Cette plainte vise à mettre en lumière les manquements des collectivités territoriales, propriétaires des locaux, et de l’Éducation nationale, employeur. Elle dénonce un manque d’information pour le personnel et les élèves, des Dossier Techniques Amiante (DTA) incomplets ou absents alors qu’ils sont obligatoires, ainsi qu’une absence de protections lors des travaux. « Nous souhaitions mettre en avant une mise en danger qui semblait significative et préoccupante, explique Me Julie Andreu. Des alertes et des droits de retrait existent depuis des années dans ces établissements. Nous voulons une reconnaissance juste de cette exposition, sans minimiser ou occulter ce sujet. »
Me Andreu cite l’exemple de l’école maternelle de Clair Soleil, située dans le 14e arrondissement. Dans cet établissement vétuste, un plafond amianté de la salle de repos des enfants a été endommagé. Plusieurs signalements ont été effectués auprès de la mairie, avant la fermeture du dortoir. « Dans les écoles, il existe un problème qui est systématiquement nié, mais lorsqu’il est mis en lumière, on évacue, on exclut, on bâche. Mais imaginez l’inquiétude des parents, se demandant combien de siestes leur enfant a pu faire dans cette pièce ? », dénonce Me Julie Andreu.
« Catastrophe sanitaire silencieuse »
Nathalie Laclau constate un véritable silence sur le sujet. L’Avalé 13, membre du réseau national de l’Andeva (Association nationale de défense des victimes de l’amiante et autres maladies professionnelles), reçoit régulièrement des enseignants s’interrogeant sur les risques d’exposition au sein de leurs établissements. « Nous faisons face à la même problématique : l’inaction de notre employeur, l’Éducation nationale, qui est davantage hostile que coopératif, et l’inaction des collectivités territoriales », déplore-t-elle. L’association aide aussi les victimes dans leurs démarches de reconnaissance de maladie professionnelle ou pour adhérer au Fonds d’Indemnisation des Victimes de l’Amiante (Fiva). Sur une dizaine de personnes accompagnées depuis la création de l’association, trois sont décédées. « Et ce n’est qu’une petite partie de l’iceberg, assure-t-elle. La majorité des gens ignorent qu’ils sont exposés. »

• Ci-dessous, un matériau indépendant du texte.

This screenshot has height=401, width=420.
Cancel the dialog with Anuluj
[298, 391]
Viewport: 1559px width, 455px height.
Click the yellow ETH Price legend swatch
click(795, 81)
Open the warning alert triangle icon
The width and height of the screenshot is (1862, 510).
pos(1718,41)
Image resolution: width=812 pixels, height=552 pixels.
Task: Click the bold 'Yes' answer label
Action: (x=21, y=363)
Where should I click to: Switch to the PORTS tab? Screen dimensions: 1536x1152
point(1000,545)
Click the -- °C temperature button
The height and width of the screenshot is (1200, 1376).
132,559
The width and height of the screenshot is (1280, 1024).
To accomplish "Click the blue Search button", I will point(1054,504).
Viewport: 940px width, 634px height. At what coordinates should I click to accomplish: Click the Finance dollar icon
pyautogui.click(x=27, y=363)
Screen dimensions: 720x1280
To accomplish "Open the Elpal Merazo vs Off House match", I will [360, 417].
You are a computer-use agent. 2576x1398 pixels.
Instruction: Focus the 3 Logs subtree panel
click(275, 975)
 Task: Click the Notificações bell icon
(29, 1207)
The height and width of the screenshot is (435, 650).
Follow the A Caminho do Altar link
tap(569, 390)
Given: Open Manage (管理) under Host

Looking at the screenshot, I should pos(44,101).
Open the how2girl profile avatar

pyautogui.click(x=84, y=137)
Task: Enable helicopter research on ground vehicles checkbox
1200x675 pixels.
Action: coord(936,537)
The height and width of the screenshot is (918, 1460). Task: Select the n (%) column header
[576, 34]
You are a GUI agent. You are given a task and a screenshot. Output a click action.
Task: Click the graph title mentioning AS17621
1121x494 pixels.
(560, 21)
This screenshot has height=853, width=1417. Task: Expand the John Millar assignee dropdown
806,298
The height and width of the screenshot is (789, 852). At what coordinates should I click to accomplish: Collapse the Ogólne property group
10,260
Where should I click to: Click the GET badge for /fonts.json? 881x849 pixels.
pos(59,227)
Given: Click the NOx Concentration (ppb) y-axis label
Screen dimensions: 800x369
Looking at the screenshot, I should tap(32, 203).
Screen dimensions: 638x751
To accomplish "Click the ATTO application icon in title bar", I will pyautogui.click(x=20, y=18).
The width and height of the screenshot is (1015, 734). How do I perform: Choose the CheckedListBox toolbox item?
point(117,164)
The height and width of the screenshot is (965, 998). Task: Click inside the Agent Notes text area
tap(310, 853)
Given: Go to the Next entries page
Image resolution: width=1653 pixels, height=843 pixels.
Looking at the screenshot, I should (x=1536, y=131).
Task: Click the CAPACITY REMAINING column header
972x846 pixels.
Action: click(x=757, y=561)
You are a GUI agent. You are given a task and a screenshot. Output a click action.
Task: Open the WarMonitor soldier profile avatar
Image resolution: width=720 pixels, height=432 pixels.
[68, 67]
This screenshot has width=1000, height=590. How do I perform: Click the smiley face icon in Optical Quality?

La période de latence entre l’exposition à l’amiante et l’apparition d’une maladie peut varier de quinze à quarante ans. « Il existe un risque de catastrophe sanitaire silencieuse », ajoute Monia Haddaoui, de la CGT Educ’action 13, qui soutient la plainte. Le syndicat, très actif sur ce dossier, notamment dans les instances territoriales, espère que cette action judiciaire exigera un respect de la loi et des actions concrètes à l’échelle locale. Une prise de conscience plus large est également attendue. « Nous demandons un plan national de désamiantage car les collectivités territoriales ne seront pas en mesure de le gérer seules », fait savoir la représentante syndicale.
« Cette plainte est la conséquence de notre incapacité à protéger les personnels de l’Éducation nationale, mais aussi l’ensemble des travailleurs qui évoluent dans les locaux scolaires », souligne-t-elle. « C’est une étape », ajoute Nathalie Laclau, espérant enfin provoquer un changement significatif.